3. Finally, in today's Gospel (Luke 14) we see the tough side of Jesus - even a hard side. Jesus is still in the middle of his mission of teaching and healing; he is popular, and crowds of people are clamouring to become his followers. Yet suddenly his words take a hard edge. "If you don't hate your father and mother and wife and children and brothers and sisters, and even your own life, you can't be my disciple". Tough words. And he goes on, "Whoever does not take up his cross and follow me can't be my disciple". Jesus' friends were only too familiar with the sight of condemned criminals carrying their own cross-beam to where the vertical crucifixion-post stood waiting for their death. Jesus is virtually saying, "Follow me if you will: but it could cost you your life".

I have met Christians in India who - quite recently - have had to suffer for their faith - beaten, losing their homes, being publicly accused of being traitors to Indian culture - which they are not. In Palestine and Chechnya people are suffering simply because they are Muslims. Most of the tears in Beslan today are Christian tears. And it seems that all over the world a great wedge is being driven between Christians and Muslims. These things ought not so to be

Jesus' mission is to change the world, to remake it as God wants it to be. That is the task he gave his disciples. That's the task-force we belong to; and the task is - changing the world. And it's tough. It will involve suffering. .

Does that mean that we ought to go out and look for trouble? I don't think it does. Jesus didn't mean "Everyone who follows me must hate his nearest and dearest". I'm sure that a lot of Jesus' disciples were actually encouraged by their families, including Peter's famous mother-in-law. But there can be situations where young people who hear Christ's call may be positively hindered - by their loved ones - from obeying that call; and when that happens, the cost of discipleship can be very high. There are many people in America today who are finding it costly to challenge the idea of a War against Terror.

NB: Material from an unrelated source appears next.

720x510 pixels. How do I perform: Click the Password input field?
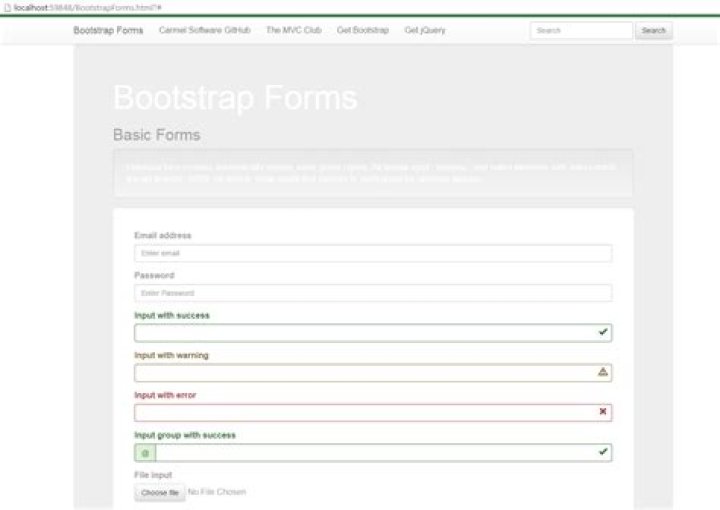(372, 293)
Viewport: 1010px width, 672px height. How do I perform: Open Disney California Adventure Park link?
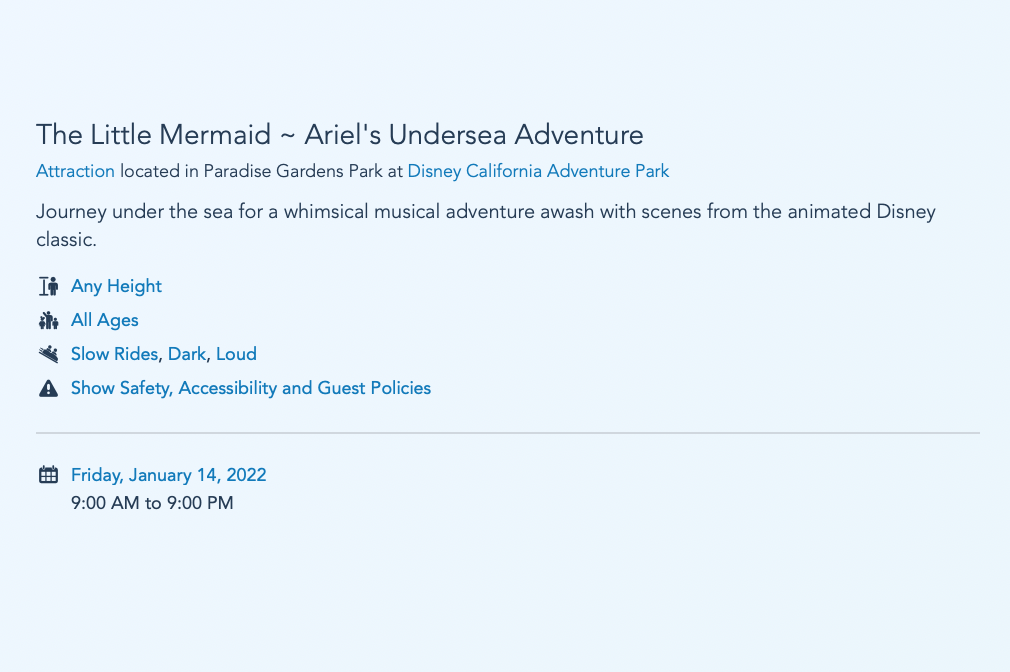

Are we expected to go out looking for a cross to pick up? I don't think so. But some day the cross will be there. I think of Gordon Wilson who, after his daughter was killed and he was injured by a bomb on an Armistice Day in Enniskillen, dedicated his life to seeking an end to violence in Ireland.

Are we called to give away all our possessions? Not necessarily: and Jesus had friends who were well-off. But we do need to do the arithmetic, and see what we can do with our money, and what we can do without. For some people the call may indeed come to give up everything and travel light for the sake of Christ. I think many of us know people like that.

4. So we come back to Friday's events in the school in Beslan. And we can't avoid the question, "Why did it happen?" What do we know of the thoughts of those young Muslim women who had seen their husbands killed in Chechnya, and went as suicide bombers to Beslan? How were they to get their cause on to the world's agenda when two of the great world powers, America and Russia, were united in condemning as terrorism anything they could do? Can any world power claim that it alone - with its allies - is entitled to use violence, and that every other use of violence is terror?

Jesus came to challenge that sort of power, and to change the world through the gospel of peace. Not by killing. Not even by dying to kill - the death of the suicide bomber. But by dying to give life.

I didn't start with a text, but I'll finish with one: John 10:10, a word of Jesus: I have come that they might have life - life in all its fullness. . . These are sad days. But it's a challenging time to be a disciple of Christ. We Christians need a lot of changing. The world needs a lot of changing. Violence will not change it. But love will.